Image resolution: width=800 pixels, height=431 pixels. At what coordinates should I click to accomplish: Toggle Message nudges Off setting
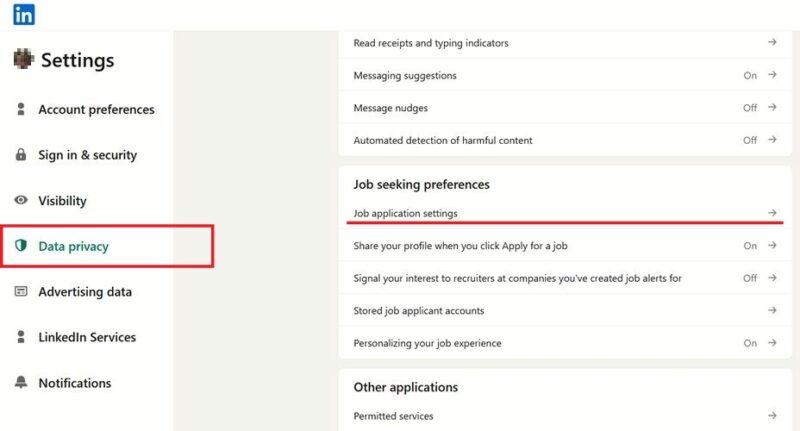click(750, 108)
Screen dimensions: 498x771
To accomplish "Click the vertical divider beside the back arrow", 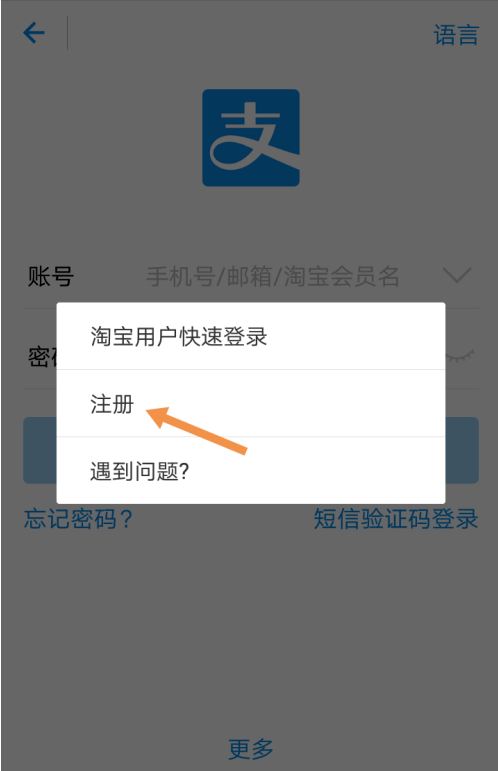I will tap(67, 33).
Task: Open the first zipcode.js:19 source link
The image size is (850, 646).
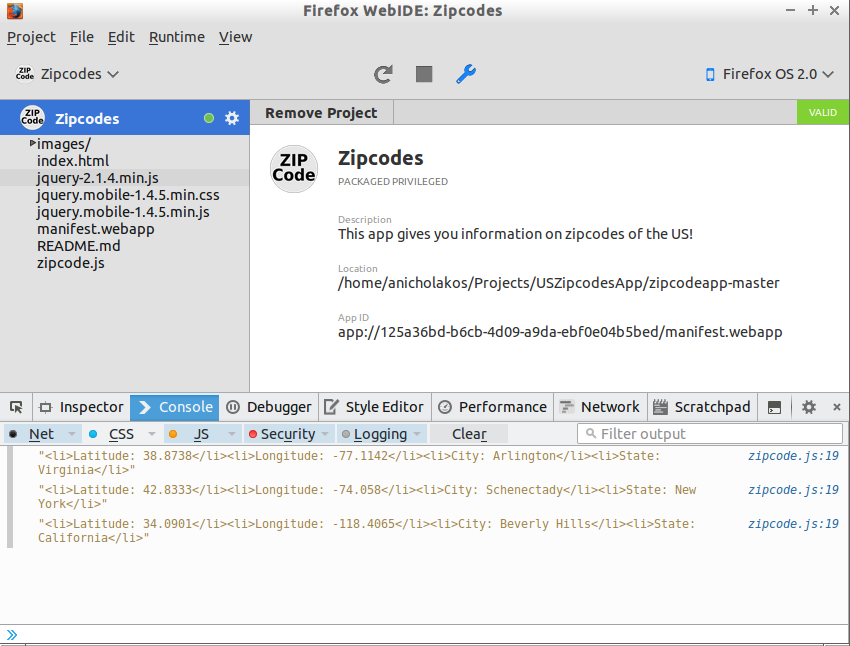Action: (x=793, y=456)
--
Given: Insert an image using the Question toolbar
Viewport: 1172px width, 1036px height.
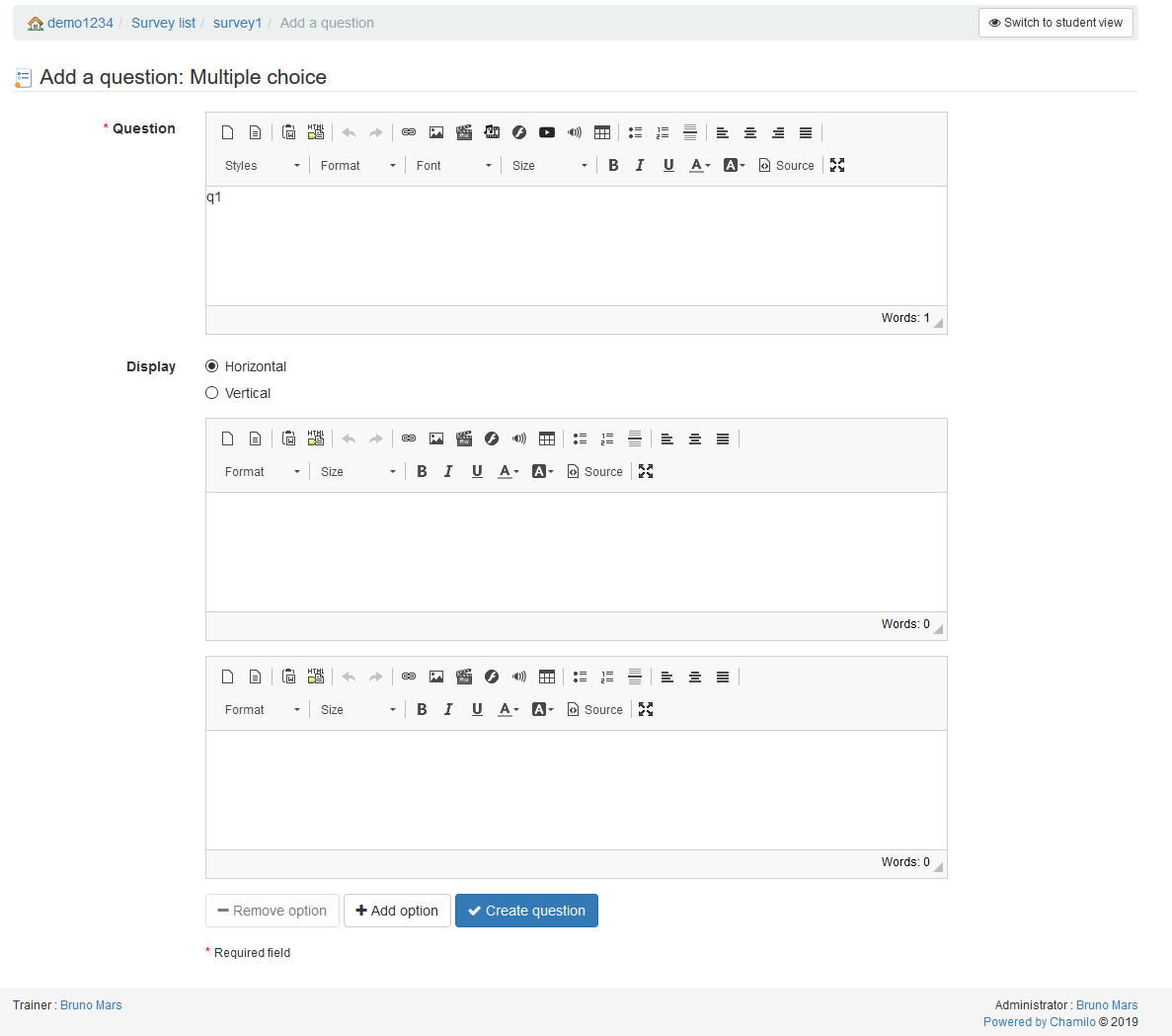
--
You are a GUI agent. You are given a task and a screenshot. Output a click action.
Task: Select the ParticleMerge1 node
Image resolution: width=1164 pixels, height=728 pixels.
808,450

PROBLEM TO SOLVE: Everything from the line with "Given: Insert an" through the line with "Viewport: 1172px width, 1036px height." in the listing above must be retyped exactly, with nothing added.

PROBLEM SOLUTION:
Given: Insert an image using the Question toolbar
Viewport: 1172px width, 1036px height.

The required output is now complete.